A more detailed SOM analysis performed on the erythroid and megakaryoblastic genes further classified them into 3 major signatures: erythroid-megakaryoblastic EMk (19%), erythroid E (42%) and megakaryoblastic Mk (39%) (Figure 1B). E and Mk represent the genes over-expressed in the erythro- and megakaryoblastic leukaemias, respectively, and EMk represents the genes specifically over-expressed in both types. MkE1 indicates genes over-expressed in the 3 megakaryoblastic leukaemias (Mk1-Mk3) and the erythroleukaemia E1. Similarly, EMk3 corresponds to genes over-expressed in 3 erythroleukaemias (E1-E3) and the megakaryoblastic leukaemia Mk3. These results indicate that the leukaemias E1 and Mk3 are biphenotypic and express both erythroid and megakaryoblastic markers, which was previously observed in some Graffi-induced erythro- and megakaryoblastic leukaemias [12]. The MkMB signature includes genes over-expressed in megakaryoblastic leukaemias (Mk1-Mk3), myeloid leukaemia (M) and B-cell leukaemias (B1-B3). A detailed analysis of Mk, E and EMk signatures has revealed that many of the genes have not yet been reported in relation to the erythroid or the megakaryocytic lineages or to the corresponding leukaemias. The complete lists of genes detailing these non-lymphoid signatures are publicly available at http://www.biomed.uqam.ca/rassart/microarray.html [19].

The lineage specific expression of genes involved in heme biosynthesis, the megakaryocytic fibrinogen receptors and the expression of well known transcription factors validate the true lineage of these erythro- and megakaryoblastic leukaemias (Table 1).

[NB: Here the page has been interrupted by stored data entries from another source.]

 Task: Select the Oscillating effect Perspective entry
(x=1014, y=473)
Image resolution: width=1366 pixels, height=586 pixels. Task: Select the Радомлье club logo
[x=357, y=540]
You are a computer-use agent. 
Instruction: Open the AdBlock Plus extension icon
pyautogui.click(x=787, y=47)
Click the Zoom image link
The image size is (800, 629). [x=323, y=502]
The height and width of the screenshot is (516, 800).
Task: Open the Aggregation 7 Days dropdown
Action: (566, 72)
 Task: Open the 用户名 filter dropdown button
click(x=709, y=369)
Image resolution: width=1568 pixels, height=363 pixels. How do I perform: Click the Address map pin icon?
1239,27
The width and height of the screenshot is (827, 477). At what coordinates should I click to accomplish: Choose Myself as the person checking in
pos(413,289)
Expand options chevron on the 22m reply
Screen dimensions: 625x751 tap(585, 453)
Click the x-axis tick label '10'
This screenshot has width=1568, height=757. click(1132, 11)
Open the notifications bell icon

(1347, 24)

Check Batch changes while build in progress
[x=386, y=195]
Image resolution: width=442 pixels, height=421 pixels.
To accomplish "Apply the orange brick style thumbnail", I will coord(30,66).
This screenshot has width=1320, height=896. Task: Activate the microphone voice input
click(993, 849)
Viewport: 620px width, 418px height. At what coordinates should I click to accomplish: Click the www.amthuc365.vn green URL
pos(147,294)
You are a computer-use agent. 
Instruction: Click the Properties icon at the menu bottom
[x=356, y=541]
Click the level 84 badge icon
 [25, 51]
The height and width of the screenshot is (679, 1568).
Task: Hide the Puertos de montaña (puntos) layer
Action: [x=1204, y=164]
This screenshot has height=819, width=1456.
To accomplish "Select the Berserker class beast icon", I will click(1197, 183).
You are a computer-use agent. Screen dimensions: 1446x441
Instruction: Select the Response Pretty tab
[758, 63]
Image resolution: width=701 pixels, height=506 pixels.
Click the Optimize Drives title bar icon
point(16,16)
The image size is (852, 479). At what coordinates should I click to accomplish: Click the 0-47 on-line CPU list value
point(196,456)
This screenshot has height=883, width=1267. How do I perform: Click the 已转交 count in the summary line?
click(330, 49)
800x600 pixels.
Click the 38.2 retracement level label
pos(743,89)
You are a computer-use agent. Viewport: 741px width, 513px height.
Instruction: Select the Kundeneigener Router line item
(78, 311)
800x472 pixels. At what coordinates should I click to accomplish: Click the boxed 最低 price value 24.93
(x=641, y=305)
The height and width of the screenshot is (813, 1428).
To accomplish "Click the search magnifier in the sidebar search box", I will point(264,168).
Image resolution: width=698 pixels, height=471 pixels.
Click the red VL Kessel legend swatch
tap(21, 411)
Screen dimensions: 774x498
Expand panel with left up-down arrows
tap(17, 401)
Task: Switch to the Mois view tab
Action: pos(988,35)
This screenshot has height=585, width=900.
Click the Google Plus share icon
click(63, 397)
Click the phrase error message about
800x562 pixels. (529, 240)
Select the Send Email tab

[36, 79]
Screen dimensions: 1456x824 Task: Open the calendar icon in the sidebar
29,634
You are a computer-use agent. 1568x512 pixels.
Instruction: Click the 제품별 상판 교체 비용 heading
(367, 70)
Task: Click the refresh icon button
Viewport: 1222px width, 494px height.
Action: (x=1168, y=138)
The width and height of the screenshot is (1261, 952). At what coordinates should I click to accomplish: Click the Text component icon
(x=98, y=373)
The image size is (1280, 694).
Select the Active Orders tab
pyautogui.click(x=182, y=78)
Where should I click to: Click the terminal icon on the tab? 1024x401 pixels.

Table 1 Genes specific to the erythroid and megakaryoblastic leukaemias

The megakaryoblastic signature

The megakaryoblastic specific genes assigned with a functional annotation (GO terms) were divided into different functional classes. Table 2 lists some genes potentially implicated in the disease but the complete data are readily available [19]. Within this list of genes, the oncogenes Meis1 (Myeloid ecotropic viral integration site 1), Pbx1 (Pre B-cell leukaemia transcription factor 1), Evi1 (ecotropic viral integration site 1), Evi3 (Zfp521, zinc finger protein 521) and the co-repressor Cbfa2t3h (Core-binding factor, runt domain, alpha subunit 2, translocated to, 3 (human), Eto2) have already been related to megakaryoblastic leukaemias or megakaryocytic lineage [20–25].

Table 2 Genes over-expressed in the megakaryoblastic leukaemias

However, several other genes, for example Nmyc (Neuroblastoma myc-related oncogene 1), Fgf3 (Fibroblast growth factor 3) and Fap (Fibroblast activation protein), that are also known oncogenes [26–29], have never been reported with megakaryoblastic leukaemias. Myct1 (Myc target 1) is also potentially implicated in the disease as it is positively regulated by Myc and contains tumorigenic properties by itself [30].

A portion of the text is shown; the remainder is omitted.